(Rows from a screen grounding dataset)
* Begin *
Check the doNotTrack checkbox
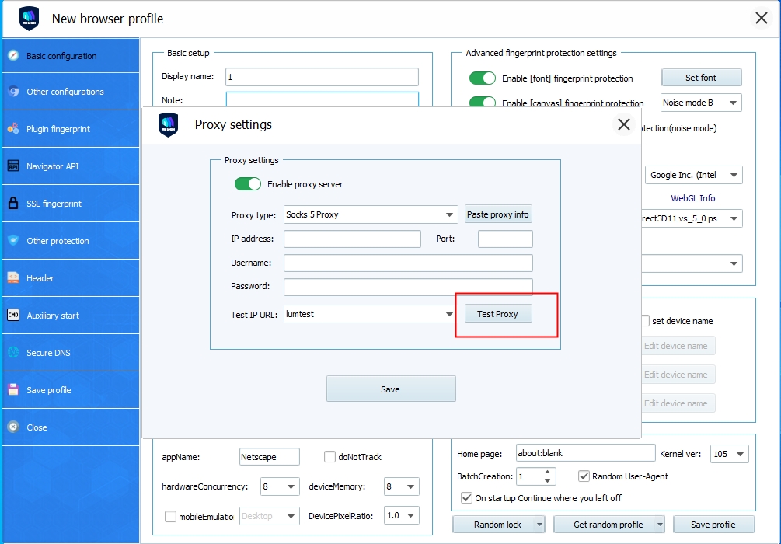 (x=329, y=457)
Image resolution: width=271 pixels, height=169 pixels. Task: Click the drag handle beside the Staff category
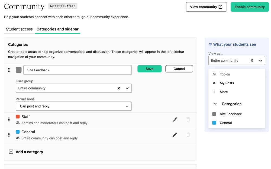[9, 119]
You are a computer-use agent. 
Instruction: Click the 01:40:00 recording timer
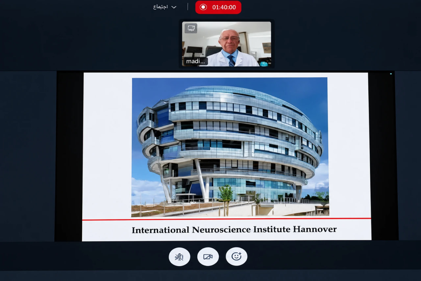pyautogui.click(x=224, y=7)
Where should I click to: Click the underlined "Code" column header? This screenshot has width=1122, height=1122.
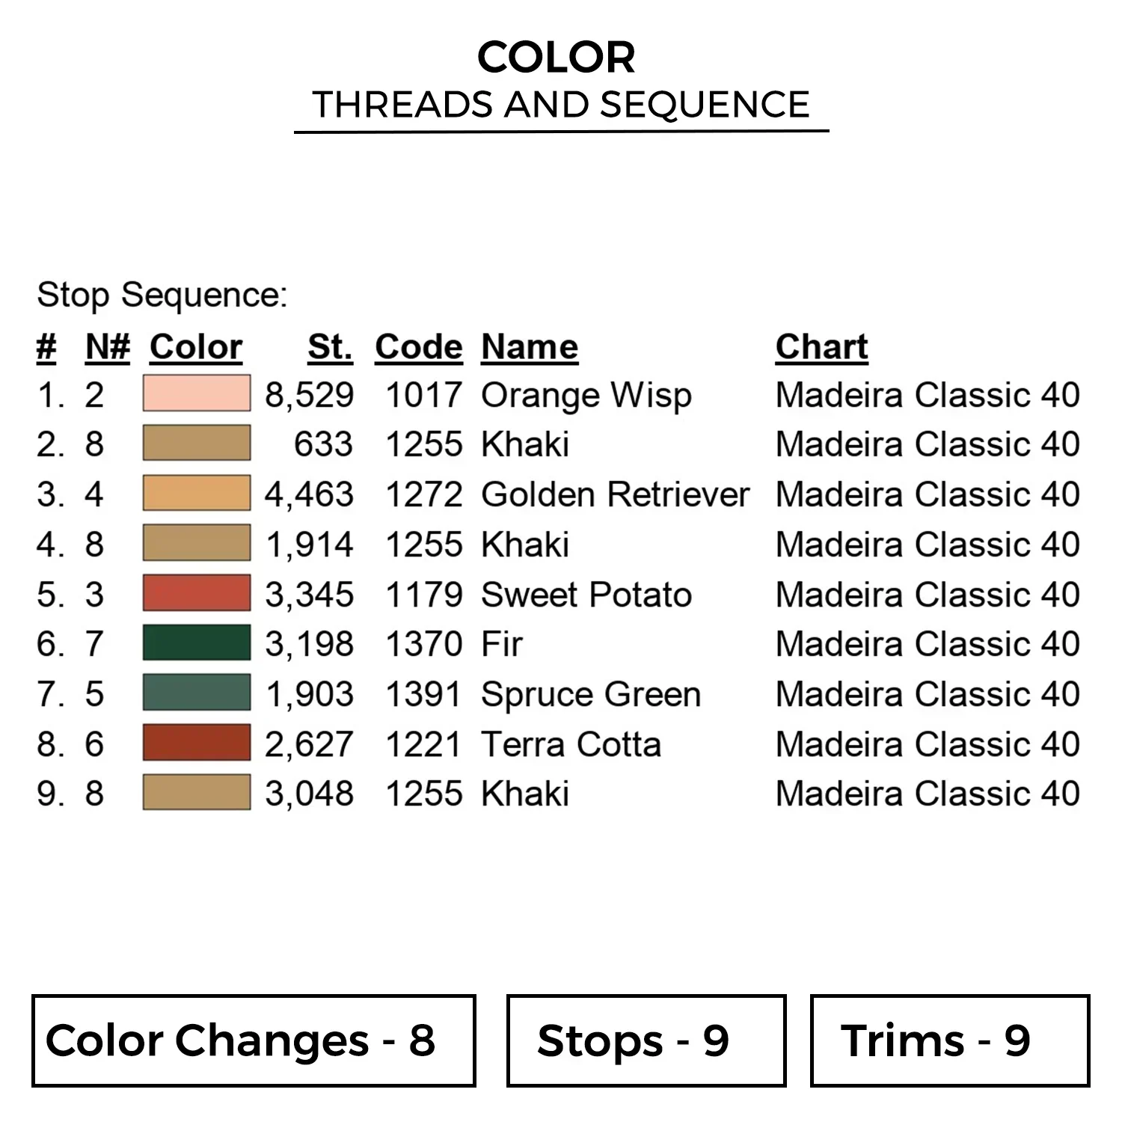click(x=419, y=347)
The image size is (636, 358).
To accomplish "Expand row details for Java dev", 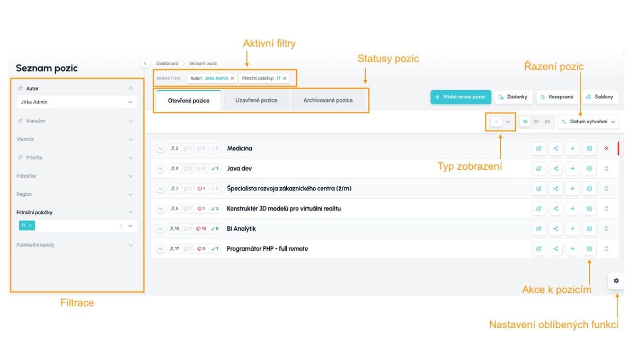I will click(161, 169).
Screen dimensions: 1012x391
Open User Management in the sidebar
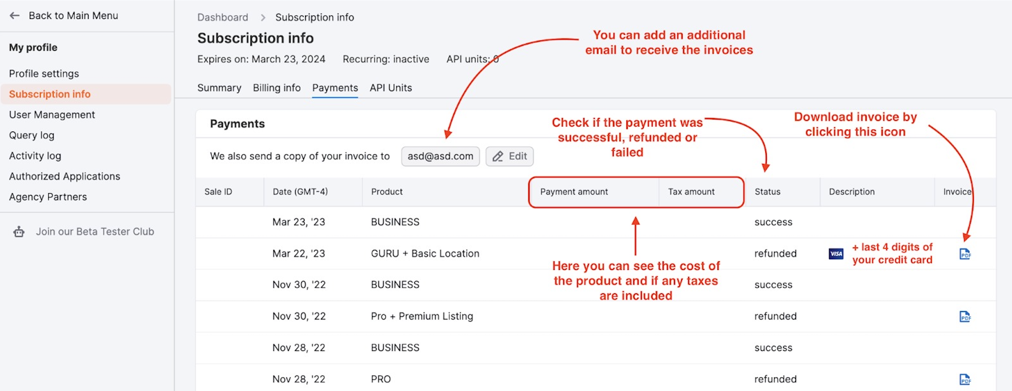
* End *
-- Given instruction --
Can you rewrite the lines, starting with the line containing "Screen dimensions: 1012x391" and going on through the last line, as a Markdown table with a "Row" column and a "Line" column? Skip blank lines and leave the pictures out.

-- Completed exercise --
| Row | Line |
|---|---|
| 1 | Screen dimensions: 1012x391 |
| 2 | Open User Management in the sidebar |